Who are our neighbors?
How can we partner to bless
each other and the wider community?
Please join us here at
Central Christian Church, Dallas
4711 Westside Drive in Fellowship Hall
Saturday, September 8th, 10am – Noon
followed by a catered lunch
We believe that when we join together in conversation
to truly see, hear and understand one another,
amazing things can happen that will transform
our lives and our community. Won’t you join us?
Read more at CCCDT.org/blog/mission
Contact Pastor Ken with questions or comments.
Our primary goal with this retreat is to bring both congregation and community into dialogue around the mission statement and missional priorities, leading to collaboration and resulting in actual calendared events for late 2018 and through 2019 that are expressions of our mission and priorities.

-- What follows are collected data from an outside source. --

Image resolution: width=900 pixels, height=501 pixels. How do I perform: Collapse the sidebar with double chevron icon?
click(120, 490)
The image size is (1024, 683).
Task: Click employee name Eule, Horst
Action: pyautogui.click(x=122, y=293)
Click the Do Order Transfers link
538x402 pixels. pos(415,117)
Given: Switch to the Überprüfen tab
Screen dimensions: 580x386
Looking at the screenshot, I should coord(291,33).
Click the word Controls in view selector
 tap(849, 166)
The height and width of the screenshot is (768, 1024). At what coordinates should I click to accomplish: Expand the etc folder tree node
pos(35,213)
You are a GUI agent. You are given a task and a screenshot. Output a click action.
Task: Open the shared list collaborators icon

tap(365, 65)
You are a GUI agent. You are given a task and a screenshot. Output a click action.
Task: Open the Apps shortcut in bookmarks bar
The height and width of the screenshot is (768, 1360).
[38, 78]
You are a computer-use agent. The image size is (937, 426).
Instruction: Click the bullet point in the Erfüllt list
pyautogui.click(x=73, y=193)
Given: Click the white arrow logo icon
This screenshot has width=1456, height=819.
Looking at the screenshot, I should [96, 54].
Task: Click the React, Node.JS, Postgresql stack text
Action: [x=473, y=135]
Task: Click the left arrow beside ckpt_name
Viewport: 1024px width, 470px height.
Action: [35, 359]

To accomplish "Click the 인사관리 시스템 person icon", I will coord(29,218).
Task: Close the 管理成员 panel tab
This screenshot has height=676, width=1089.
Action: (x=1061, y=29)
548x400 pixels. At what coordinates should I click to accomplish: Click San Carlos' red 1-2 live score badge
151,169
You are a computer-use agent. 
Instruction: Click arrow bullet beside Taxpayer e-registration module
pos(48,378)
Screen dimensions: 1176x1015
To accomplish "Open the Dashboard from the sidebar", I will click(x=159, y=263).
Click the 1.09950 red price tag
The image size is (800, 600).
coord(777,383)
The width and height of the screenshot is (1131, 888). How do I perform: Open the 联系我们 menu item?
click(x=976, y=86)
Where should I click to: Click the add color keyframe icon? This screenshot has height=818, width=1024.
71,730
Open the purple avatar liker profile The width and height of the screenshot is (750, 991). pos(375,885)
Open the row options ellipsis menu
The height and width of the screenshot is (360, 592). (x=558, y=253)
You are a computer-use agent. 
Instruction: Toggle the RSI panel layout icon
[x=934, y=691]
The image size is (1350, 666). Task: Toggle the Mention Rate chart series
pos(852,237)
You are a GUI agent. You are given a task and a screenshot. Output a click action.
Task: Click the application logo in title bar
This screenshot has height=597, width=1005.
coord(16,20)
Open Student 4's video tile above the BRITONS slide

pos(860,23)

In this we are prompted to ask: How do we partner? Who are our neighbors? Who is being left out/behind? How can we do better? What does it mean to experience transformation for ourselves, for others, together? We recognize that this calls us to affirm true transformation only comes when all experience God’s love, and that it is indeed God who works in/through/among us. The power is not ours to transform ourselves or others. Transformation is not something we accomplish internally or externally. It is something we receive, and something in which we cooperate.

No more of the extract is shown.